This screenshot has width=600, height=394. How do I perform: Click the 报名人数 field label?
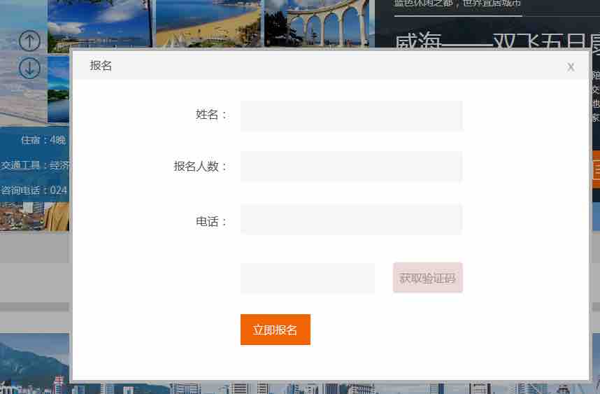(x=200, y=167)
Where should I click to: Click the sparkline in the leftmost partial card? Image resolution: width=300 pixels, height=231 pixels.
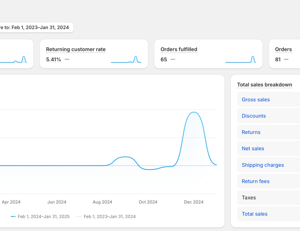pyautogui.click(x=14, y=60)
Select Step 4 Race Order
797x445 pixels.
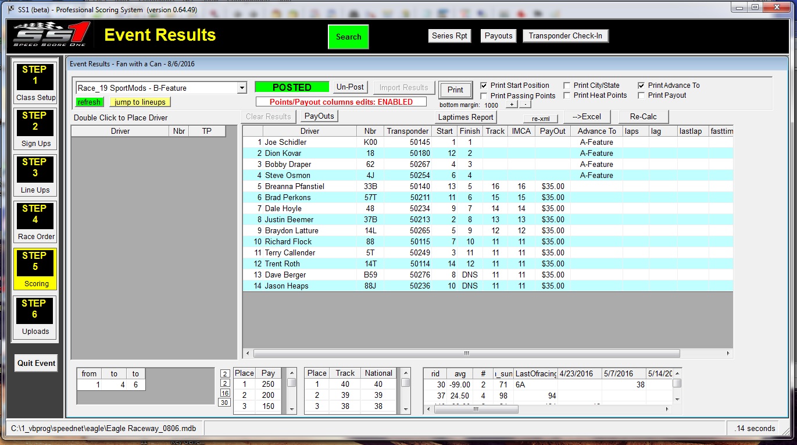tap(35, 222)
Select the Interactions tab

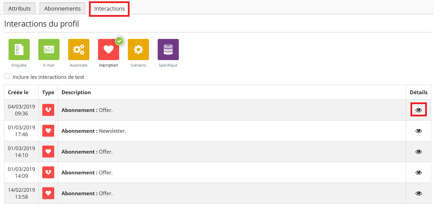(x=109, y=9)
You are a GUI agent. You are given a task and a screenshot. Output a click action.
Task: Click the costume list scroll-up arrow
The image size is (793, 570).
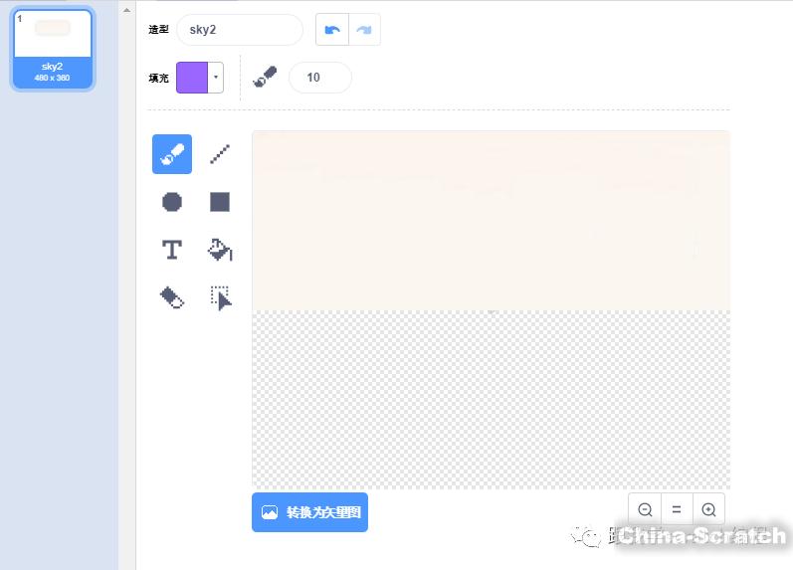pyautogui.click(x=126, y=10)
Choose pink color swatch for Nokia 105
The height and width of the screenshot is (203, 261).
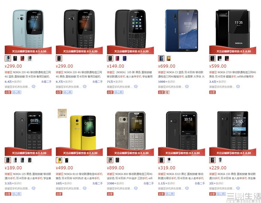click(x=117, y=58)
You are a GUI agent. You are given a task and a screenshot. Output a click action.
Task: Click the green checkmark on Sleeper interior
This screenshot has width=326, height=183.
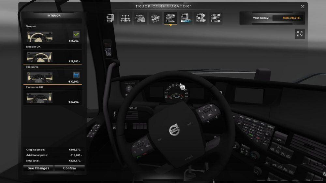tap(76, 34)
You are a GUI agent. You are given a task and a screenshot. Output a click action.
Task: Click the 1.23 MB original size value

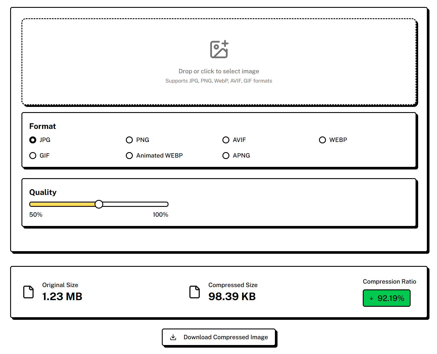[62, 296]
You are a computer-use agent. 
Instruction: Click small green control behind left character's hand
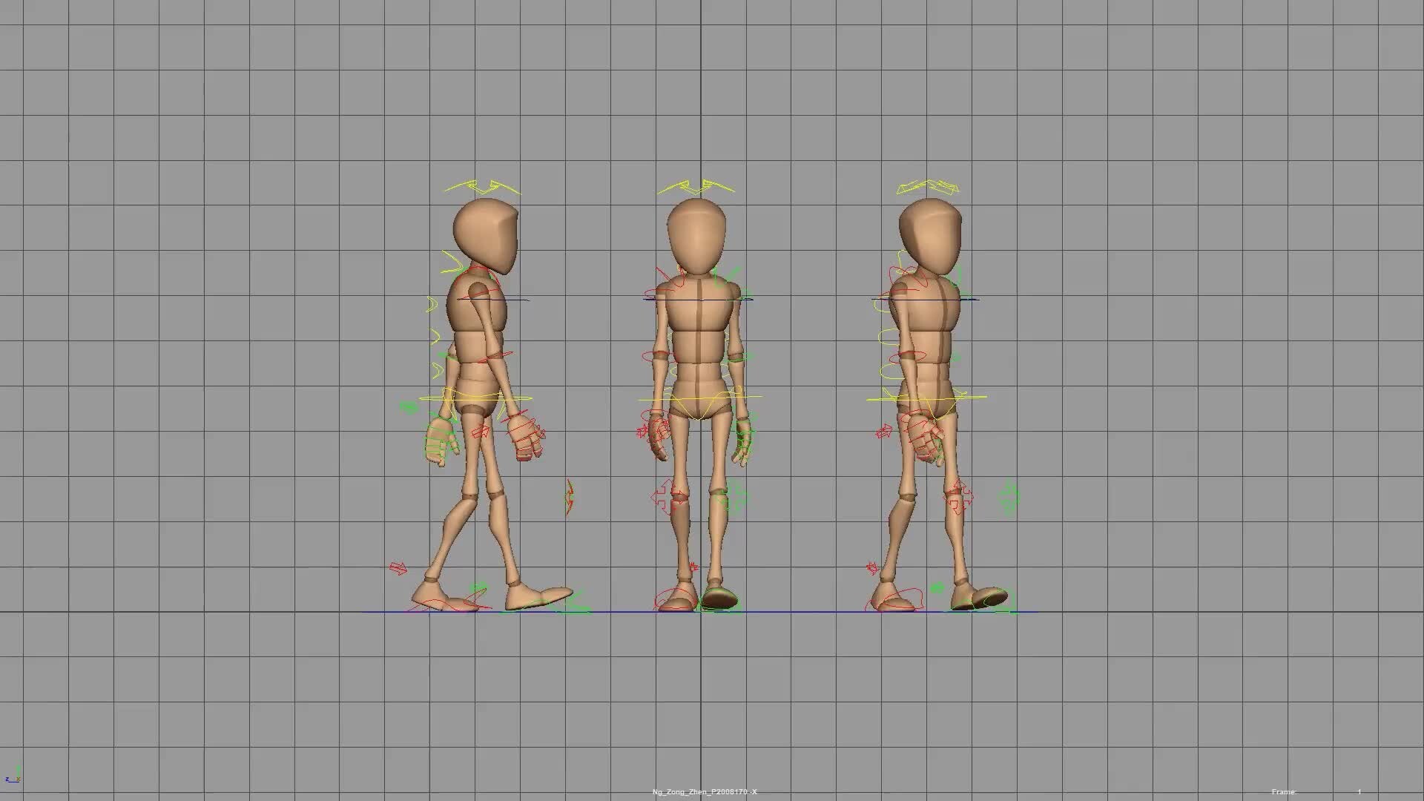pyautogui.click(x=409, y=406)
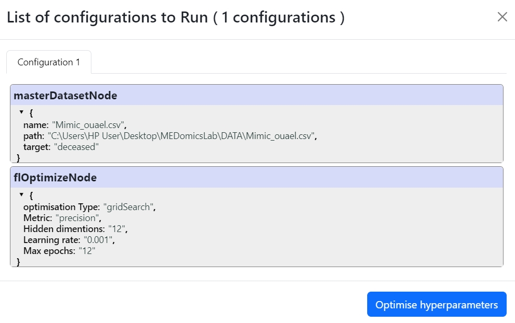The image size is (515, 323).
Task: Click the "path" key label
Action: 33,136
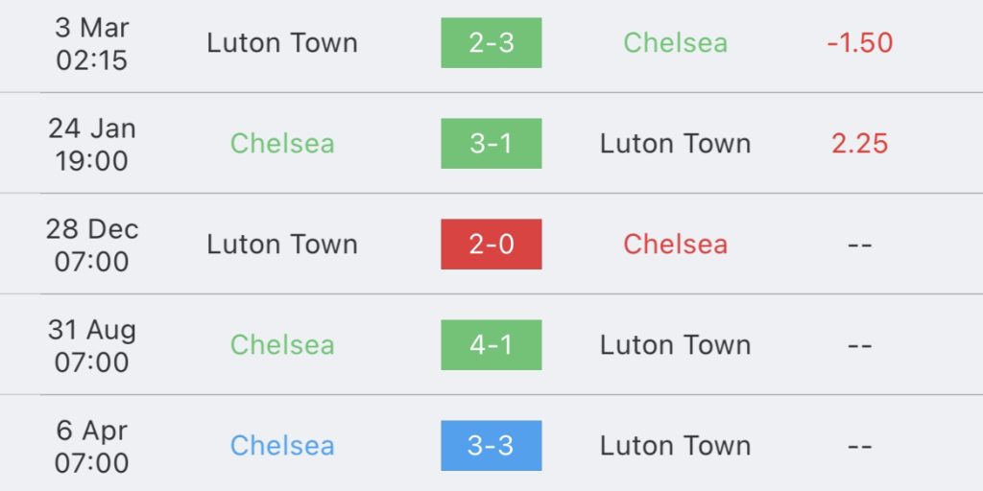The width and height of the screenshot is (983, 491).
Task: Click Luton Town in the 28 Dec match
Action: [x=282, y=244]
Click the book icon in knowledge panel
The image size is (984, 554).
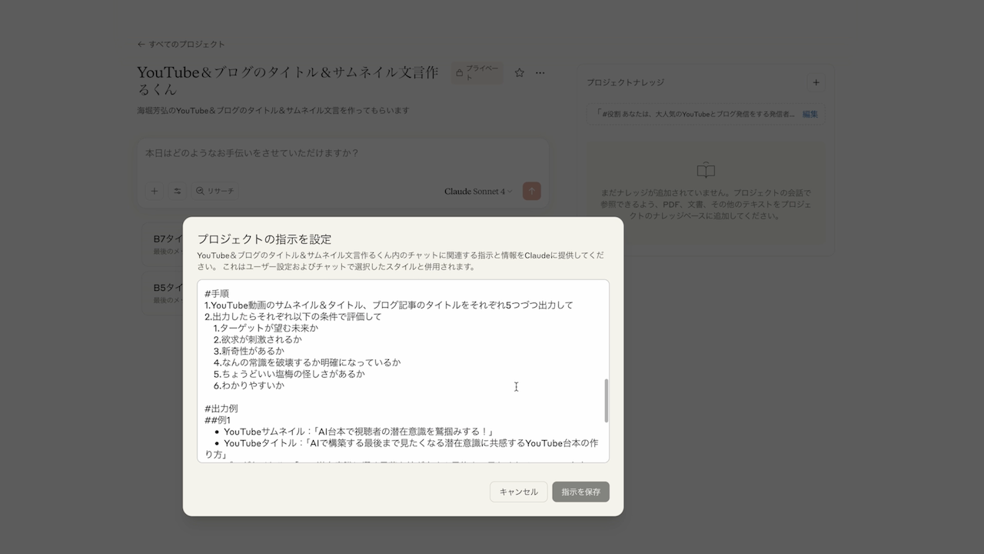point(705,171)
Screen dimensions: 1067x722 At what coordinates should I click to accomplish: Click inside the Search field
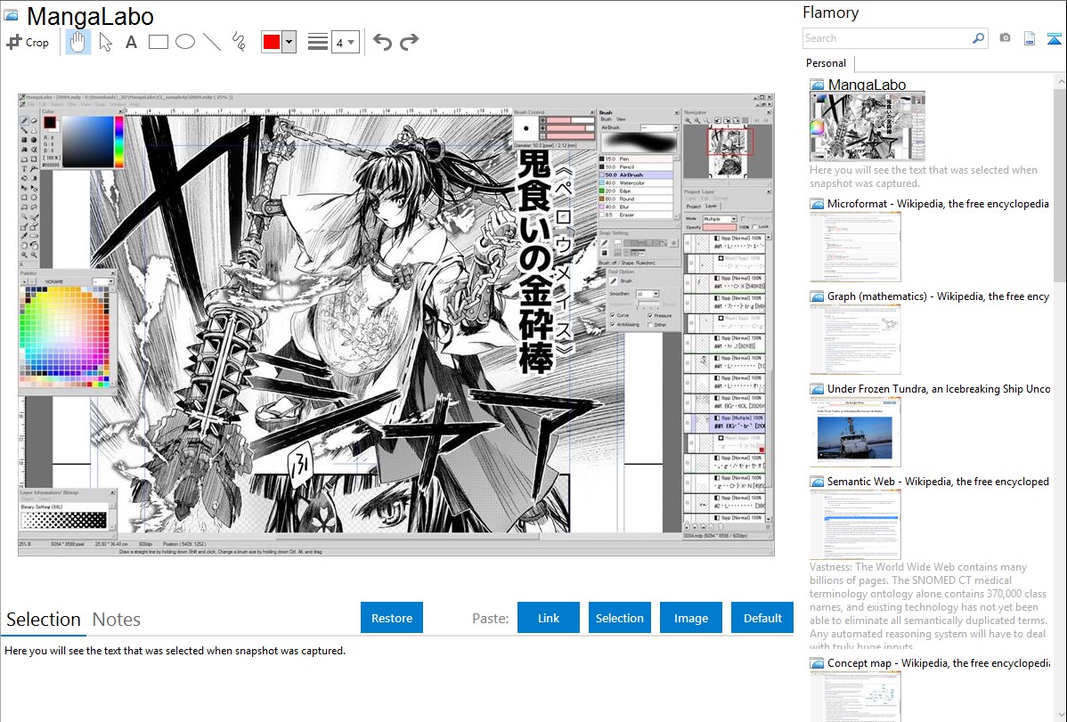coord(886,38)
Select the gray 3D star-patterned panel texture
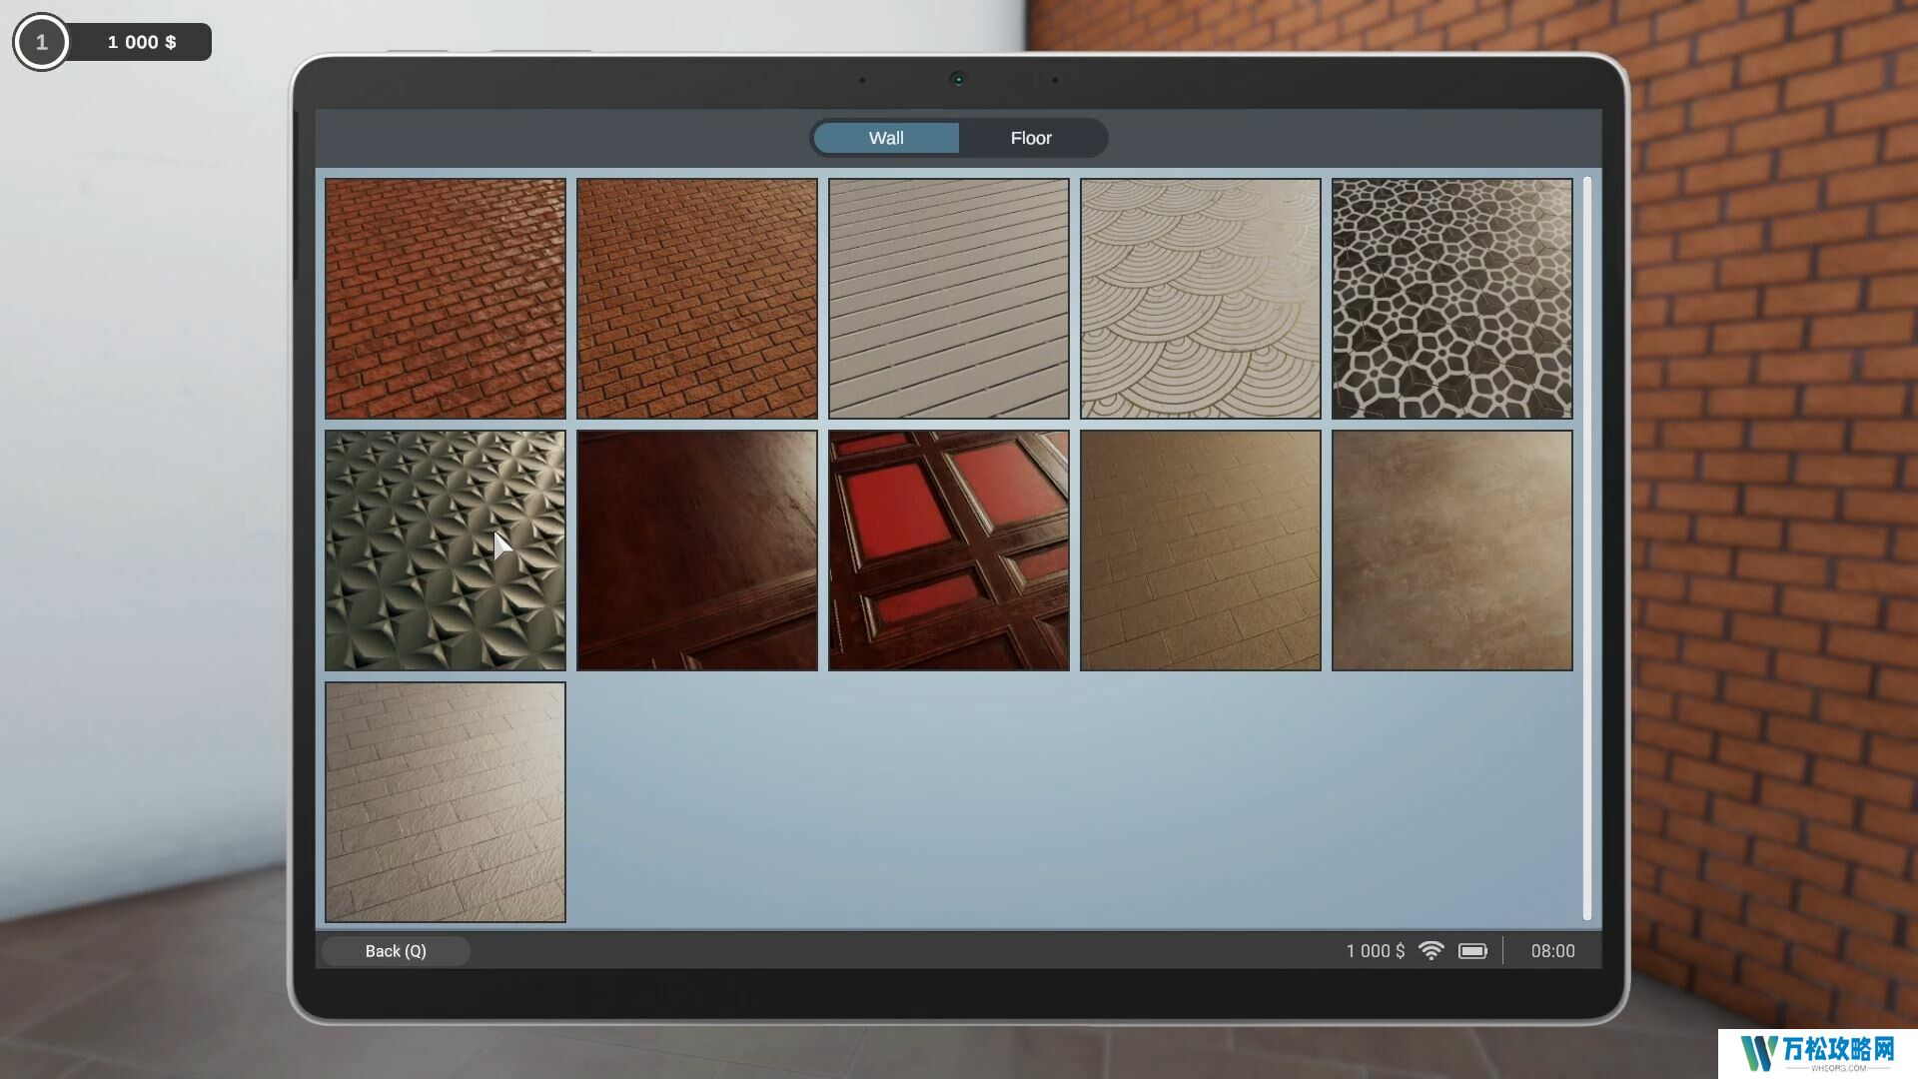Image resolution: width=1918 pixels, height=1079 pixels. pos(446,550)
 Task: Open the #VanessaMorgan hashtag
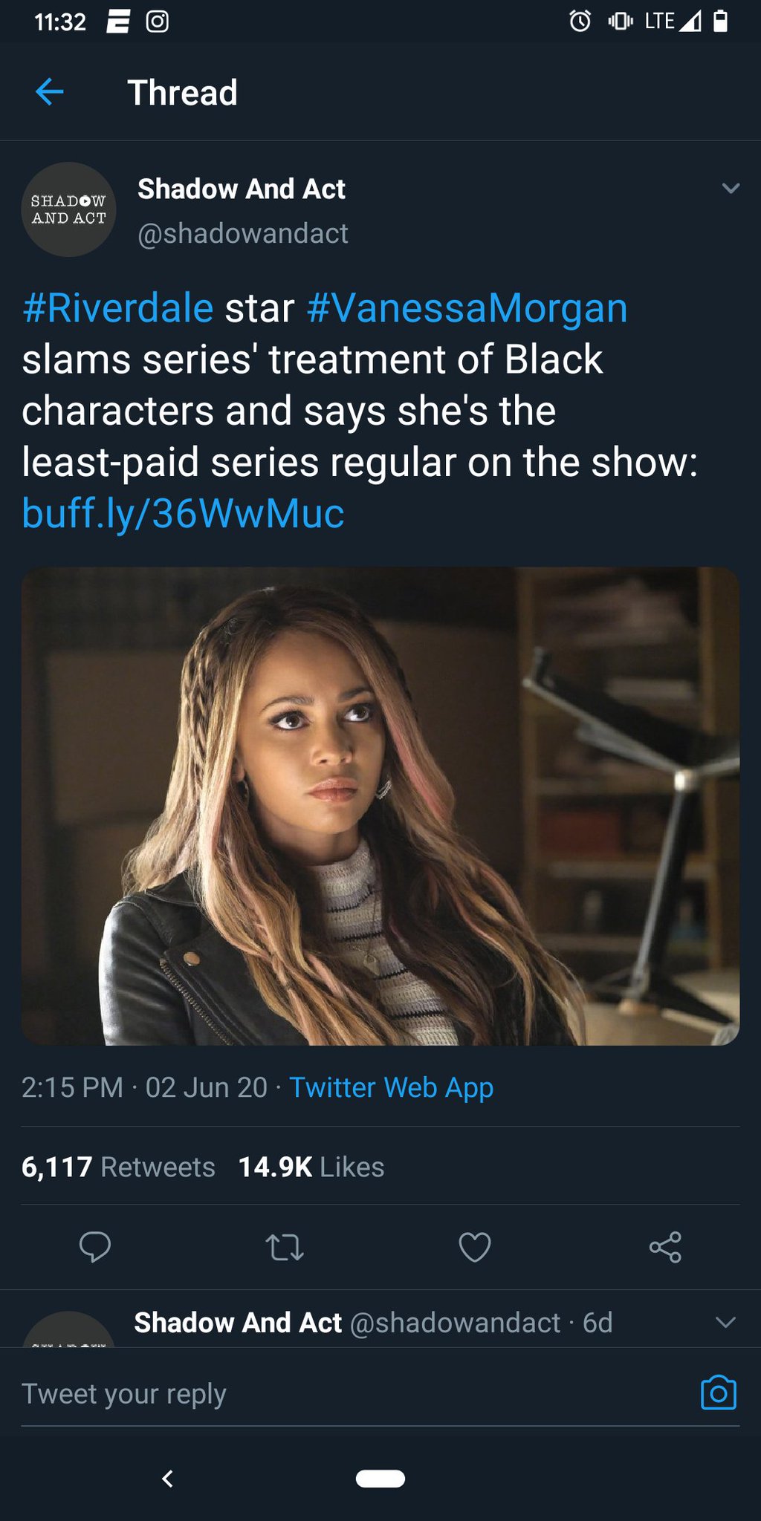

◇ ◇ ◇ ◇

### TASK DESCRIPTION
Could you reproduce every item above word for word, leaving out the pictures?

### CORRECT ANSWER
This screenshot has width=600, height=394. How do I perform: Click the 报名人数 field label?
(x=200, y=167)
Where should I click to: Click the sparkline in the leftmost partial card? Image resolution: width=300 pixels, height=231 pixels.
pyautogui.click(x=14, y=60)
Select Step 4 Race Order
797x445 pixels.
tap(35, 222)
Select the Interactions tab

(x=109, y=9)
You are a GUI agent. You are given a task and a screenshot. Output a click action.
Task: Click the costume list scroll-up arrow
The image size is (793, 570).
pyautogui.click(x=126, y=10)
Choose pink color swatch for Nokia 105
The height and width of the screenshot is (203, 261).
click(x=117, y=58)
You are a GUI agent. You are given a task and a screenshot. Output a click action.
Task: Click the green checkmark on Sleeper interior
This screenshot has width=326, height=183.
tap(76, 34)
You are a GUI agent. You are given a task and a screenshot. Output a click action.
Task: Click the 1.23 MB original size value

[62, 296]
You are a computer-use agent. 
Instruction: Click small green control behind left character's hand
pyautogui.click(x=409, y=406)
The image size is (515, 323).
Task: Click the "path" key label
Action: 33,136
The width and height of the screenshot is (983, 491).
Task: Click Luton Town in the 28 Dec match
Action: [x=282, y=244]
Click the book icon in knowledge panel
The image size is (984, 554).
point(705,171)
Screen dimensions: 1067x722 At what coordinates should I click to accomplish: Click inside the Search field
coord(886,38)
Select the gray 3D star-patterned panel texture
Image resolution: width=1918 pixels, height=1079 pixels. pos(446,550)
 Task: Open the #VanessaMorgan hashtag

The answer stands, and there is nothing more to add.